■ **What is expected**: What you return must be the lines of the data that hold the word "agent".

■ **Data for this exercise**:
****************
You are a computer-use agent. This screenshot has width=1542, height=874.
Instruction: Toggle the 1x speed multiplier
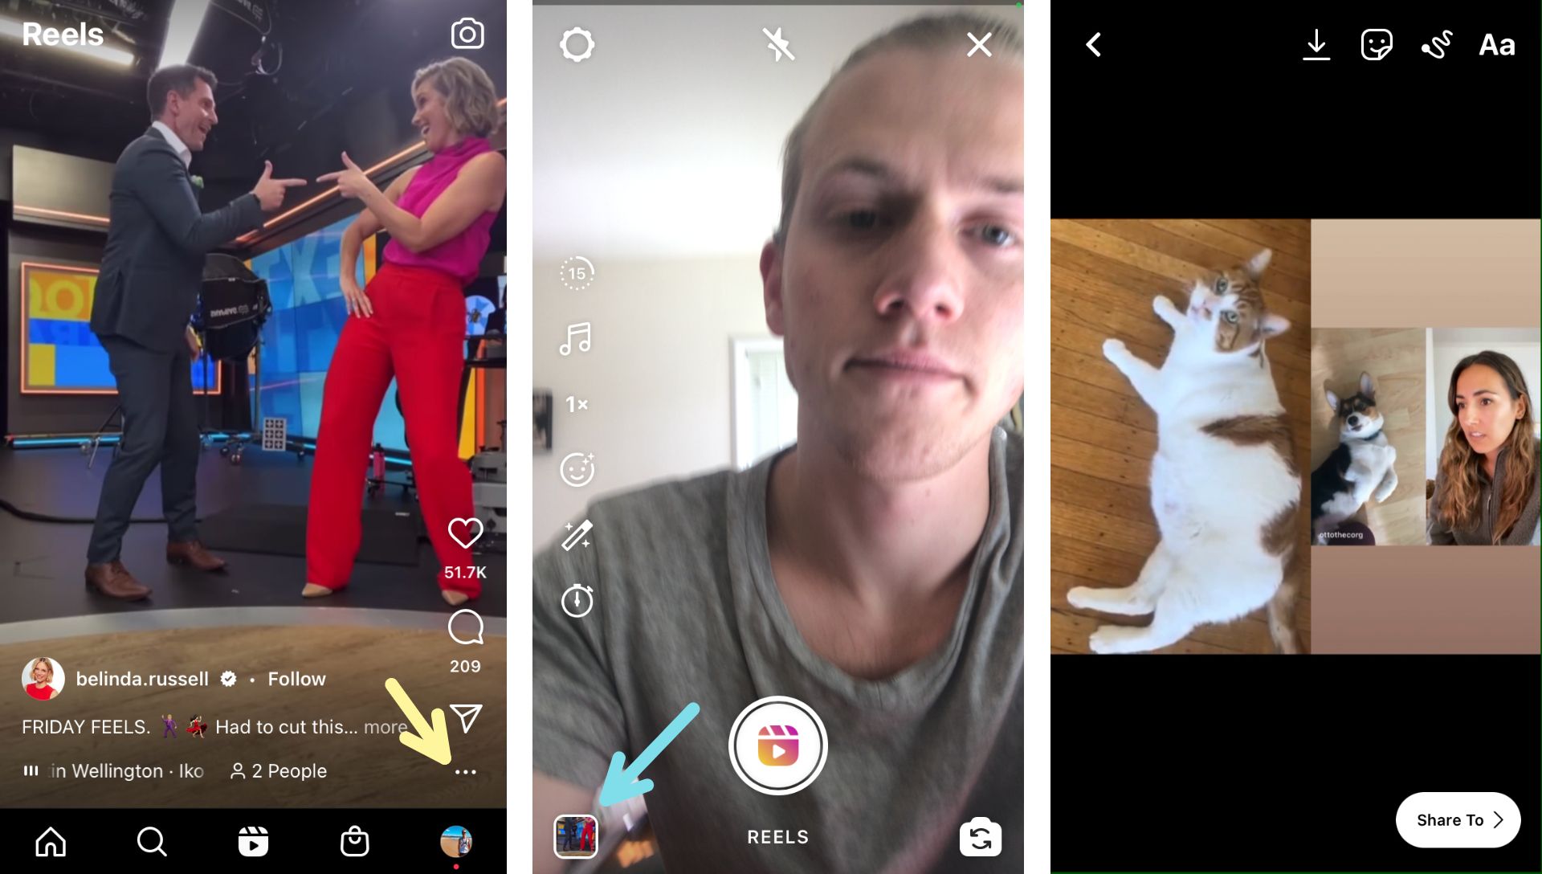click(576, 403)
****************
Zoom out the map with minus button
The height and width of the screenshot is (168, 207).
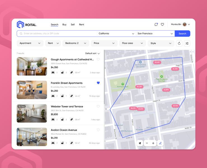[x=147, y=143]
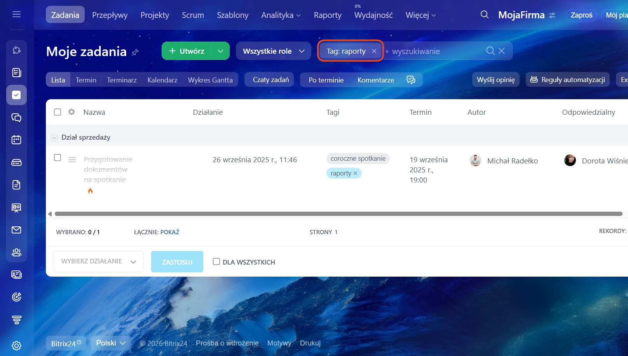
****************
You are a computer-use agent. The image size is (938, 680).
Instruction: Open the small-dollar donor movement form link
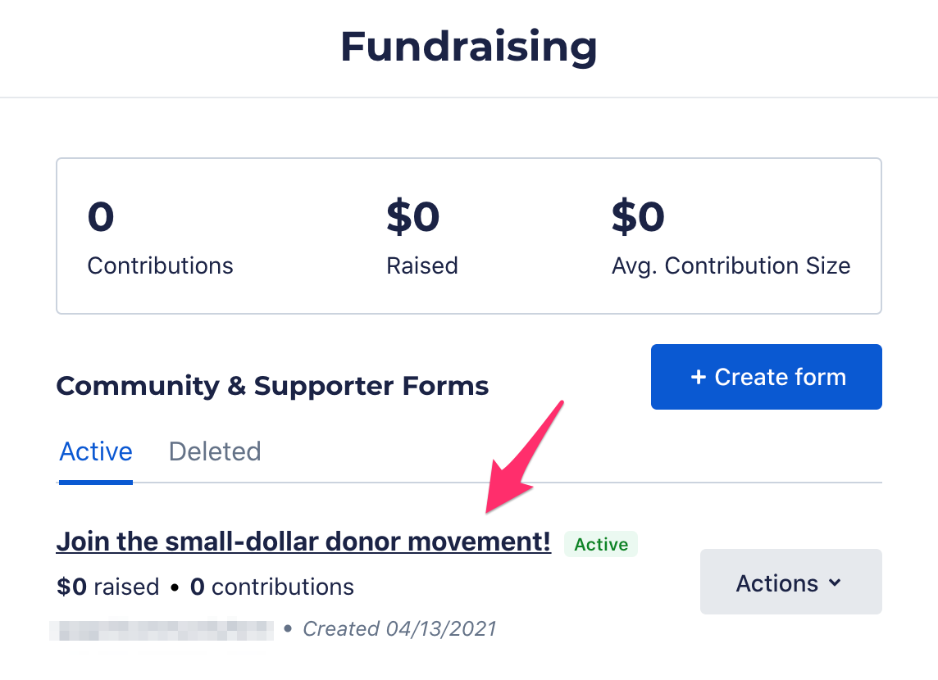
****************
■ **Your solution**:
You are a computer-use agent. This screenshot has width=1542, height=874.
You are a computer-use agent. The image size is (938, 680).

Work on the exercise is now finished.